▶ _YOUR OBJECTIVE_: Of the lines in the data below, write out exactly those from the one holding "Task: Click the horizontal" through the one holding "Image resolution: width=669", both included.
##### DATA SHOWN
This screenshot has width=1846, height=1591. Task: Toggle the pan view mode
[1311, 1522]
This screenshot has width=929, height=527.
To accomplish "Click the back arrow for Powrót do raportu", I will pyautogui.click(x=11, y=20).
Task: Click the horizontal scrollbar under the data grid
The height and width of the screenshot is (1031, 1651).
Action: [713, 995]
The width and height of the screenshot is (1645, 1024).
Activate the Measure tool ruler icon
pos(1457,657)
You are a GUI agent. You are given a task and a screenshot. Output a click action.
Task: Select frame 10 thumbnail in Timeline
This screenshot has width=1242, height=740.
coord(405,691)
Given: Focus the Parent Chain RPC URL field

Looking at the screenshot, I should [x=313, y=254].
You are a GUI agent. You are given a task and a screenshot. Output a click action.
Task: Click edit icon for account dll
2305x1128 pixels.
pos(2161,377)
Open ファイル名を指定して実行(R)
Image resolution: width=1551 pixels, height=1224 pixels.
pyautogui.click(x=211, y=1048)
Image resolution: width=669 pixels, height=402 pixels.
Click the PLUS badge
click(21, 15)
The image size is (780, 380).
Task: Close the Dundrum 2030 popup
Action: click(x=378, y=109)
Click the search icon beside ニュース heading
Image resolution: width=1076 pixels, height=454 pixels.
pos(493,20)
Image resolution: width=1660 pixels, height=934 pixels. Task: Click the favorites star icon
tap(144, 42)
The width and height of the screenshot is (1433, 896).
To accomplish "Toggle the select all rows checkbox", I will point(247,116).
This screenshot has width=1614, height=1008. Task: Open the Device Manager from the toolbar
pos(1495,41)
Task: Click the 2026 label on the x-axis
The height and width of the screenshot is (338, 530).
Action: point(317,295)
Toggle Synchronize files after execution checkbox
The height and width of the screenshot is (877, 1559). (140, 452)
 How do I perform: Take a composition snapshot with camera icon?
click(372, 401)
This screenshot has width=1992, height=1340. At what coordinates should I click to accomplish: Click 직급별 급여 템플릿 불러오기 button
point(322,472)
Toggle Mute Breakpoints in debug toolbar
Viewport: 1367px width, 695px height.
##########
▶ _FINISHED TASK_:
Task: Click the horizontal scrollbar under the data grid
The height and width of the screenshot is (1031, 1651).
Action: [713, 995]
The width and height of the screenshot is (1645, 1024).
Activate the Measure tool ruler icon
pos(1457,657)
You are a GUI agent. You are given a task and a screenshot. Output a click action.
Task: Select frame 10 thumbnail in Timeline
This screenshot has width=1242, height=740.
coord(405,691)
Given: Focus the Parent Chain RPC URL field

Looking at the screenshot, I should [x=313, y=254].
You are a GUI agent. You are given a task and a screenshot. Output a click action.
Task: Click edit icon for account dll
2305x1128 pixels.
pos(2161,377)
Open ファイル名を指定して実行(R)
Image resolution: width=1551 pixels, height=1224 pixels.
pyautogui.click(x=211, y=1048)
Image resolution: width=669 pixels, height=402 pixels.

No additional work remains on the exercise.